Ces dernières années, les investisseurs semblent quelque peu sur la défensive ou adoptent, à tout le moins, une position plus attentiste. Les flux d'investissements directs étrangers (IDE) ont atteint un pic au deuxième trimestre 2022, à 42 milliards USD (en dessous du pic de 51 milliards USD du premier trimestre 2014 qui avait suivi les réformes de libéralisation du secteur de l'énergie), les réinvestissements des entreprises déjà implantées éclipsant les nouveaux flux. Il semble donc que le Mexique se trouve à la croisée des chemins à l'horizon 2025.
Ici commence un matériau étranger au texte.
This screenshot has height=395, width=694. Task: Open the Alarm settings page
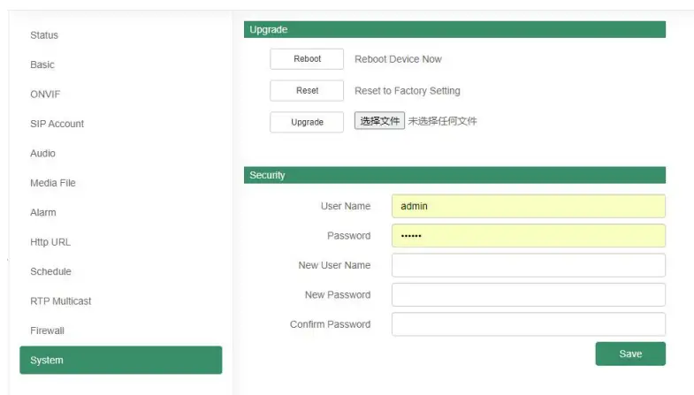coord(43,213)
Avec des options limitées, le Mexique se trouve à la croisée des chemins
Le retour à la croissance par le biais de la demande intérieure ne semble pas être une option viable, la population en âge de travailler augmentant de 1 %, contre 3 à 3,5 % dans les années 60 et 70. En outre, il n'y a pas grand-chose à faire pour diversifier les exportations en dehors des États-Unis, car les perspectives de croissance médiocres assombrissent les perspectives dans les autres pays développés. Les incitations à sauver le projet de délocalisation sont donc importantes, et cela nécessitera une relation fonctionnelle entre les chefs d'État, tous deux au tout début de leur mandat.
L'accord États-Unis-Mexique-Canada (USMCA), qui succède à l'ALENA, doit être réexaminé en juillet 2026. Ce sera l'occasion de renégocier les termes de l'accord et de trouver un terrain d'entente. L'USMCA a été signé sous le premier mandat de l'administration Trump en 2018 pour donner l'assurance qu'un environnement commercial stable pouvait être attendu pendant au moins six ans. Une ratification tripartite complète (remplissant les conditions des trois pays) enverrait un signal fort et bienvenu à la communauté des affaires. Si l'une des parties s'abstient, le traité sera réexaminé chaque année, ce qui est beaucoup moins rassurant pour les entreprises désireuses d'engager d'importants capitaux. Si la promesse de la délocalisation est toujours à portée de main, nous pouvons nous attendre à ce que le Mexique ait besoin d'une couche supplémentaire de diplomatie habile pour atteindre sa destination.